Una sentenza civile ha condannato Annamaria Franzoni a risarcire il penalista per mancato compenso

La tragica vicenda di Cogne avrà un ulteriore strascico giudiziario. L’avvocato Carlo Taormina ha richiesto il pignoramento della villa di Montroz dove il 30 gennaio 2002 fu ucciso il piccolo Samuele, delitto per cui la madre Annamaria Franzoni ha scontato una pena di 16 anni. La donna si è opposta alla richiesta dell’avvocato e della vicenda si occuperà il tribunale di Aosta.

Taormina vanta nei confronti di Franzoni un credito di oltre 275mila euro per la difesa nel giudizio: una sentenza civile ha condannato la donna a risarcire il penalista per un mancato compenso.

Torna dunque oggetto di contrapposizione la casa dell’omicidio, all’epoca dei processi al centro di innumerevoli perizie e scontri tra esperti di accusa e difesa, aspre battaglie combattute dalle aule di giustizia ai salotti televisivi, ma anche luogo di misteri mai chiariti sulla dinamica del delitto.

La sentenza del tribunale di Bologna che ha accolto le ragioni dell’avvocato Taormina è esecutiva da marzo 2017. Gli onorari da pagare a Taormina furono quantificati in 275mila euro, che arrivano, nell’atto di precetto, a oltre 470mila sommati di Iva, interessi e cassa previdenza avvocati.

Il 22 ottobre a Franzoni è stato notificato il pignoramento che riguarda quello che a quanto pare sarebbe l’unico bene pignorabile: metà della proprietà immobiliare dove la donna, ora residente sull’Appennino bolognese, era tornata per qualche giorno un anno fa, dopo aver concluso la pena, scontata negli ultimi anni in detenzione domiciliare, ma col divieto di tornare nel comune della Val d’Aosta.

L’11 novembre Franzoni, assistita dagli avvocati Maria Rindinella e Lorenza Parenti del foro di Bologna, si era opposta al pignoramento, iscrivendo a ruolo, ad Aosta, la procedura.
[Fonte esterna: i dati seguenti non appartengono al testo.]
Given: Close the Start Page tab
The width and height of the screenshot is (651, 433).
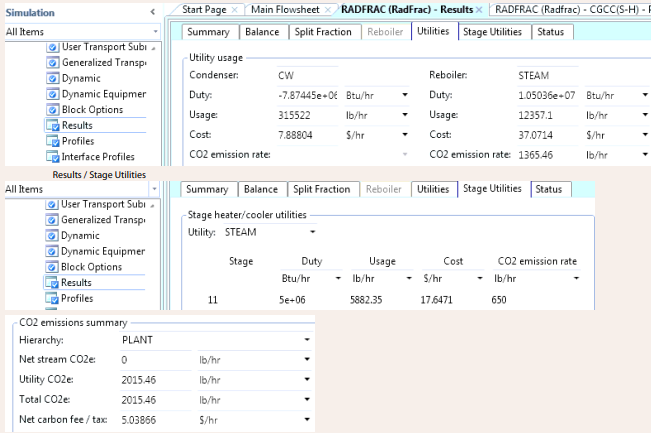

In pratica, oltre a un vizio nella notifica dell’atto, si sostiene che la villetta non è pignorabile perché è all’interno di un fondo patrimoniale, costituito a maggio 2009 da Franzoni e dal marito Stefano Lorenzi. Il giudice dell’esecuzione Paolo De Paola ha fissato un’udienza l’11 dicembre. Taormina, che difese Franzoni fino al processo di appello, è assistito dal figlio Giorgio e dall’avvocato Giuseppina Foderà di Aosta.